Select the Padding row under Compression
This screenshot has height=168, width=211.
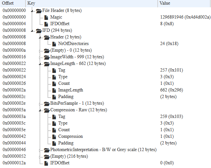pos(105,143)
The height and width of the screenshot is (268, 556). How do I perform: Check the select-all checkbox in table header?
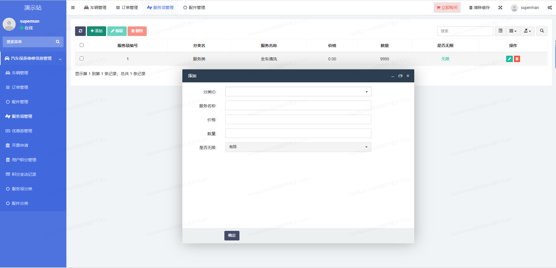[81, 45]
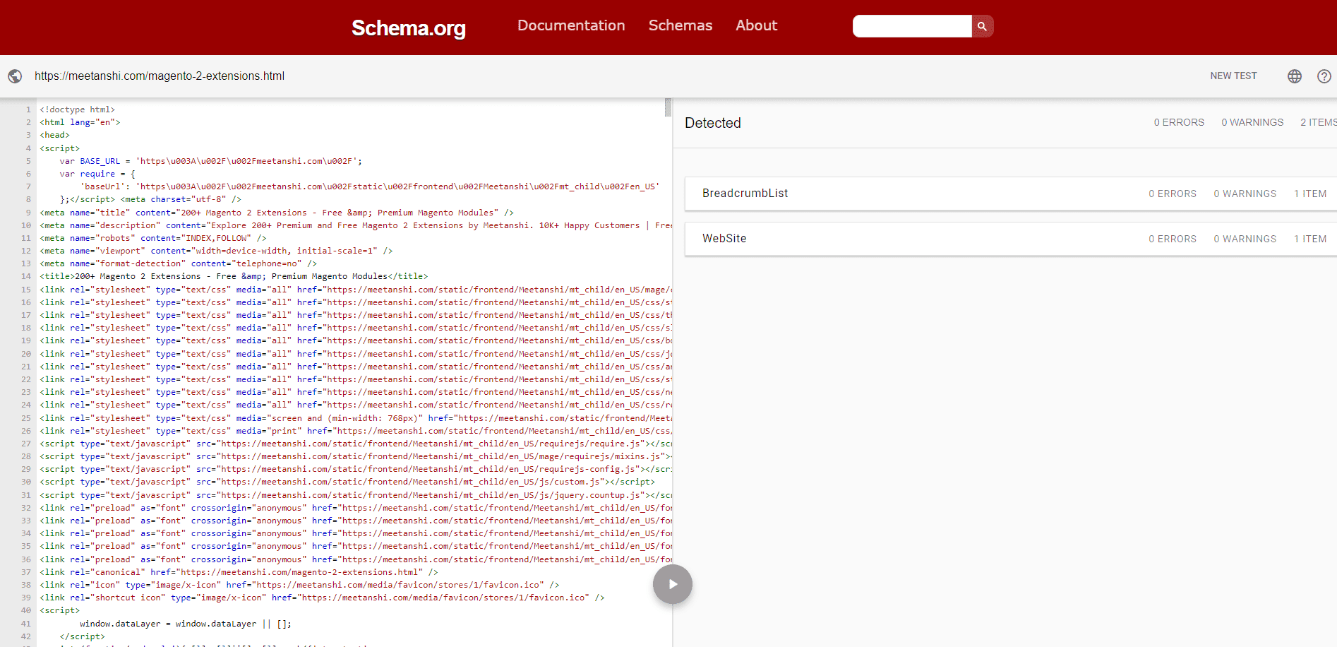
Task: Go to the Schema.org home logo
Action: click(408, 28)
·····
:: What is required ::
Reproduce the entries starting at the line containing "The height and" and ending at the end of the entries, replacing "table header" with "column header" and leaving everything else unchanged. Omit the pictures from your answer.

:: Solution for this task ::
The height and width of the screenshot is (268, 556). How do I perform: Check the select-all checkbox in column header?
[81, 45]
Task: Go to the Schema.org home logo
Action: click(408, 28)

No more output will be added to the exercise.